Menu

Show posts

This section allows you to view all posts made by this member. Note that you can only see posts made in areas you currently have access to.

Show posts Menu

Messages - meanwhileup

#1
Hi Slashy,
I don't know if you have trouble falling asleep or staying asleep. I fall into the second category and as mental illness is a big part of my family background, I'm reluctant to try anything that might upset my brain chemistry too much.

However, you might want to discuss with your GP about trying a low dose of amitriptyline (I take 10mg) - it's a pretty safe, non addictive and well tolerated antidepressant that isn't used much nowadays as it causes drowsiness. Taken before bed, it's enough to get me to sleep and stay asleep without feeling drugged or groggy the next day. It's not recommended with alcohol as it enhances the drowsiness effect, but that could act in your favor and allow you to cut down on the amount you drink and still have the same effect - but do discuss with a doctor first.
#2
Hi. I'm having couples therapy and it's really making me revisit my traumatic childhood (which is probably a good thing but I'm finding it really unsettling). Today I realised that I was abused by a neighbor's daughter as a child. I feel really ashamed and confused because it's taken me until now (35+ years later) for it to even occur to me that it was abuse. Even now, my almost impenetrable wall of dissociation is telling me that "it wasn't that bad", "I'm over exaggerating", "other people had it much worse than me".

In my head I think I was abused and that was a bad thing. But I've no idea how to respond to that. I experienced so much different trauma as a child that it is all so normalized for me that up until now, I've passively accepted everything. Most of the crazy stuff that's happened to me I've just passed off as amusing anecdotes to tell people about my weird upbringing (not everyone can say that they had a stranger escaped from a secure psychiatric hospital sleeping in their living room for 6 weeks when they were 9, or that their mother convinced them in their early teens that they were too sick to go to school for a year just so that she could "care" for them). It's only really now that I'm realizing that none of what I experienced was appropriate for a child and I'm starting to grieve for the years that I've lost and for the negative parts of my life now.

How do you all even try to come to terms with trauma in your childhood if you have no reference points for how it was supposed to be and learned coping mechanisms which blank all feelings about it all out?
#3
Hi. Sorry thanks for the kind words and welcome. I'm kind of still lurking at the moment and trying to read through everything.  :)
#4
Please Introduce Yourself Here / Hi (maybe TW?)
April 20, 2024, 09:05:02 PM
Hi. 40-something from the UK here. I've just joined the forum and been looking around reading the resources for the last couple of weeks. I've not been formally diagnosed with CPTSD but for the first time I think I've discovered something that finally makes sense of who I might be. I'm really looking for a place to explore more about what I suspect about myself and people who might understand and share their wisdom with me. Apologies if I'm oversharing, I can delete if it's too much.

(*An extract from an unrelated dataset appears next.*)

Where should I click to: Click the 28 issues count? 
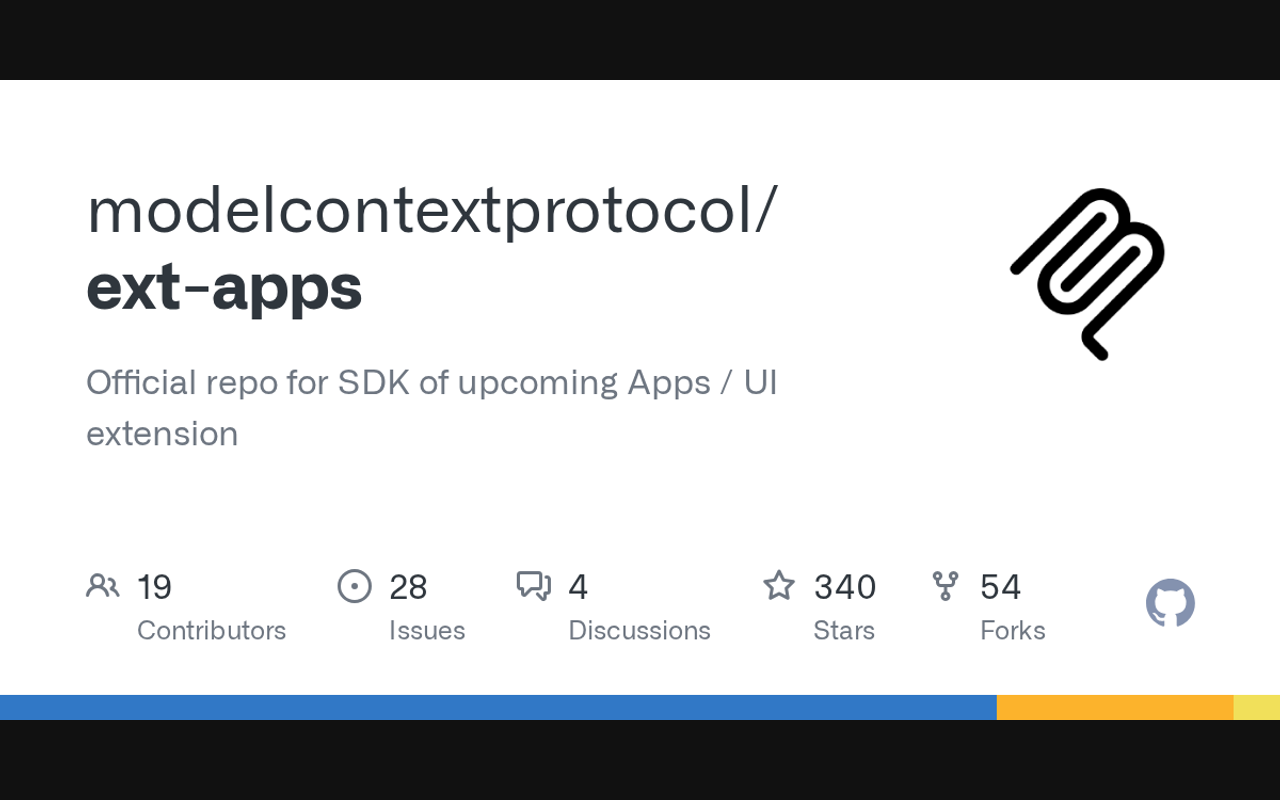tap(408, 587)
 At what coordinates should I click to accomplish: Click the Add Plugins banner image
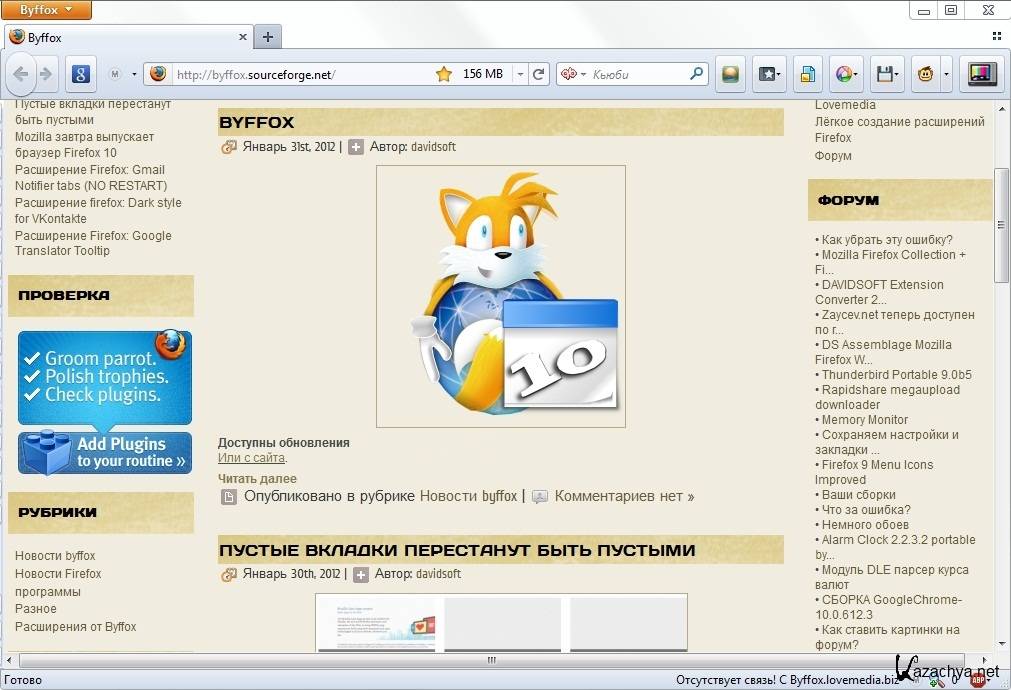pyautogui.click(x=105, y=452)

I've always known that my childhood was "unconventional", but I've never really been able to disentangle from it's chaos to understand what "normal" is supposed to look like. Basically I grew up in a loving home, but with a mother with severe (undiagnosed) mental illness, crazy religion, and a father who cared, but basically was out of his depth and enabled all of my mother's craziness. My whole childhood revolved around my mother's illness - whether she was bedridden for months, seeking spiritual enlightenment or hospitalised with psychosis. I could never escape. I just learned to be hyper-vigilant the whole time and read the situation and try to fade into the background and not make things worse.

I feel a fraud because I've never had a "breakdown" and have learnt to always hold myself together, but inside I'm crushed. I'm so lucky to be married with children, but I've no idea what a "normal" relationship should be like and have no reference points for how I'm supposed to feel in certain situations. I just spend my time trying to hold onto stability and peace and it's so exhausting. It's only now, having couples therapy with my wife that I've been given the space to actually stop and understand how much prolonged trauma there was in my childhood and how much my actions today are in response to trying to protect myself from reliving traumatic events from my childhood. Is there a way to unravel yourself and work through things?